Felicia Golemo January 28, 2011 at 5:46 pm

Sounds like an innovative approach and a great choice option. I wonder, do the children have to test to be included in a school like this or can any family choose a charter school? I have studied a bit about Gardner’s Theory of Multiple Intelligences as it relates to Early Childhood Education and it has seen lots of success. Too bad SVUSD did not want to utilize O’Neill for this, however maybe there were not enough young children in Mission Viejo area or enough support that was exhibited at the time for such a venture. Changes are coming and I look at the possibilities with an open mind at this point in time.

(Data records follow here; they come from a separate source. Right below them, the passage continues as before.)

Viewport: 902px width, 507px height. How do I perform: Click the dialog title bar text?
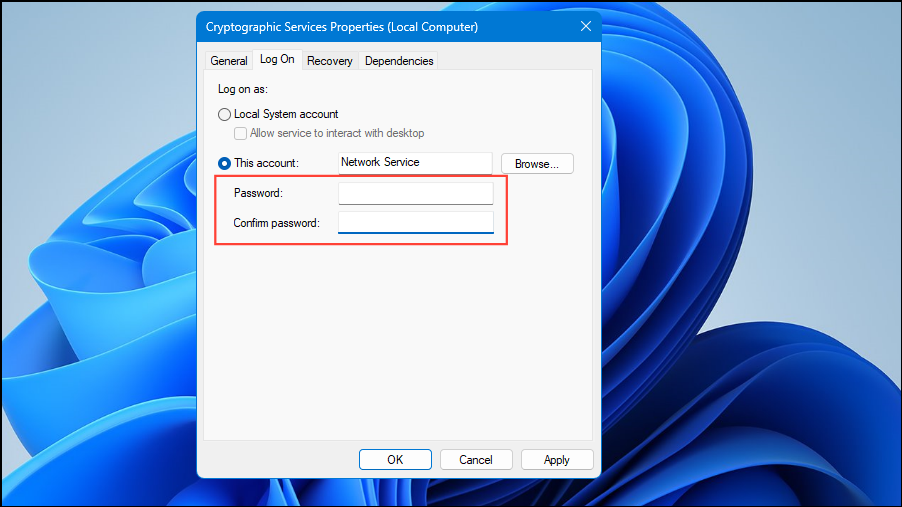[342, 27]
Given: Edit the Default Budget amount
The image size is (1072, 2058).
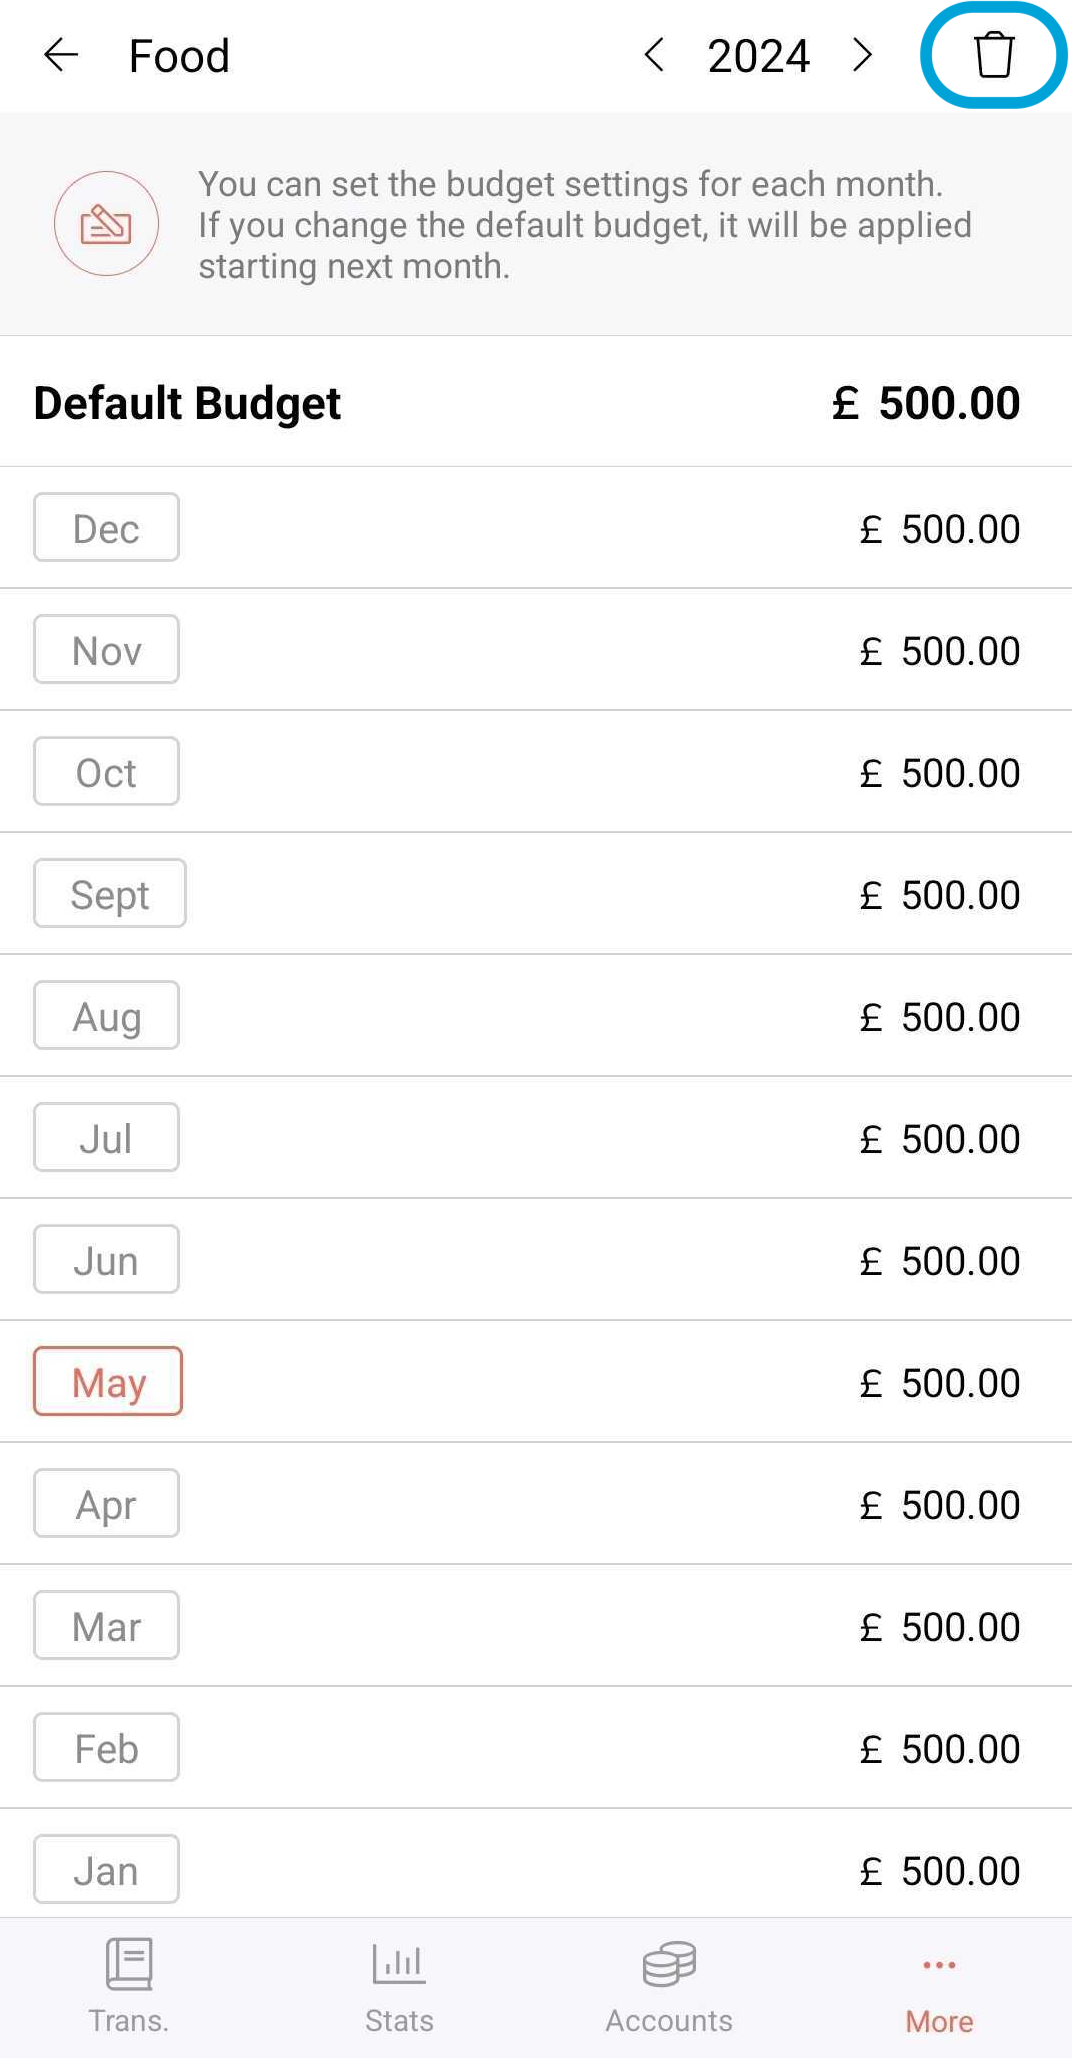Looking at the screenshot, I should pyautogui.click(x=926, y=403).
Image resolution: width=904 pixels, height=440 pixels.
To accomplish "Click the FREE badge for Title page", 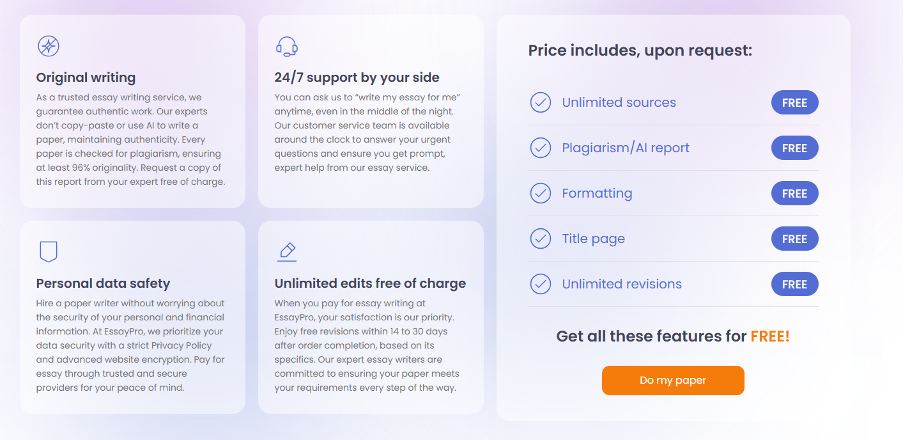I will tap(795, 239).
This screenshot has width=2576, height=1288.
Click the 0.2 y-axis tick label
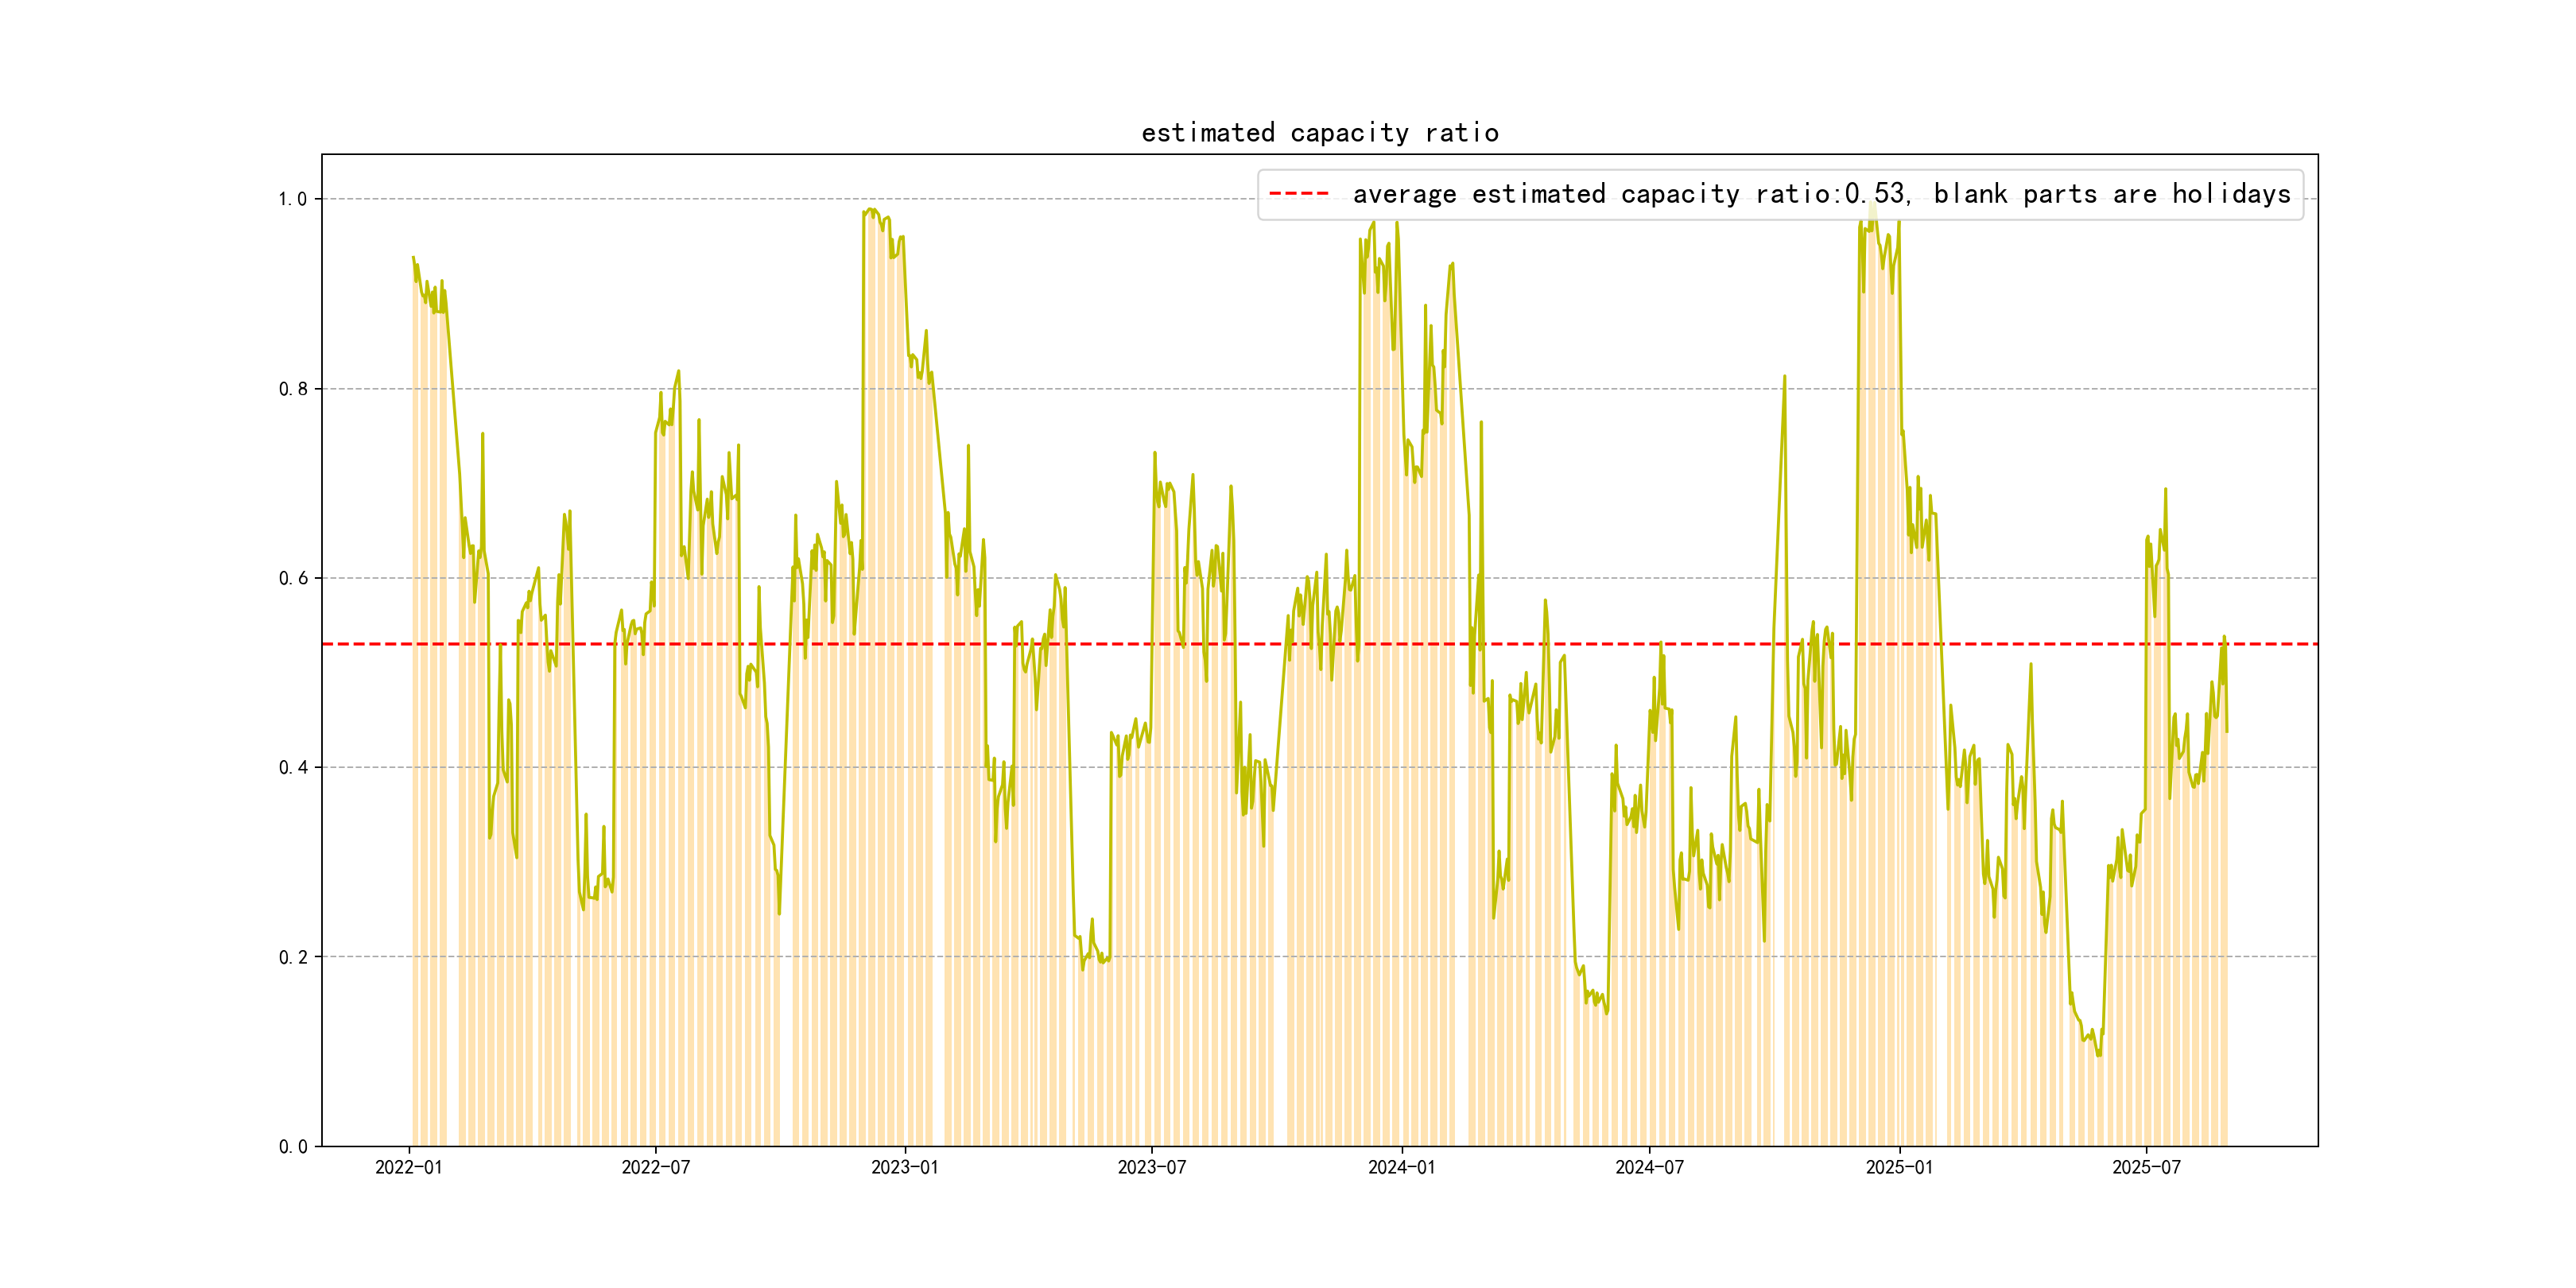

Erika Schulte January 29, 2011 at 3:10 pm

In response to the question above, Oxford Preparatory Academy will be open to all students in California. Priority will be given to CUSD students, but there are no exams or admission requirements. It will be a public, tuition-free school that is another choice for parents (just as CUSD’s other 4 independent charters are). After enrollment, all students (and their parents) will be screened to determine their areas of strength and weakness in Gardner’s eight intelligences, to determine how they learn best – however, it is very important to note that this screening takes place AFTER enrollment and IS NOT used to determine admission or placement.

I applaud CUSD for embracing the exciting advances that are occurring in public education, and appreciate the districts willingness to offer the best choices for parents.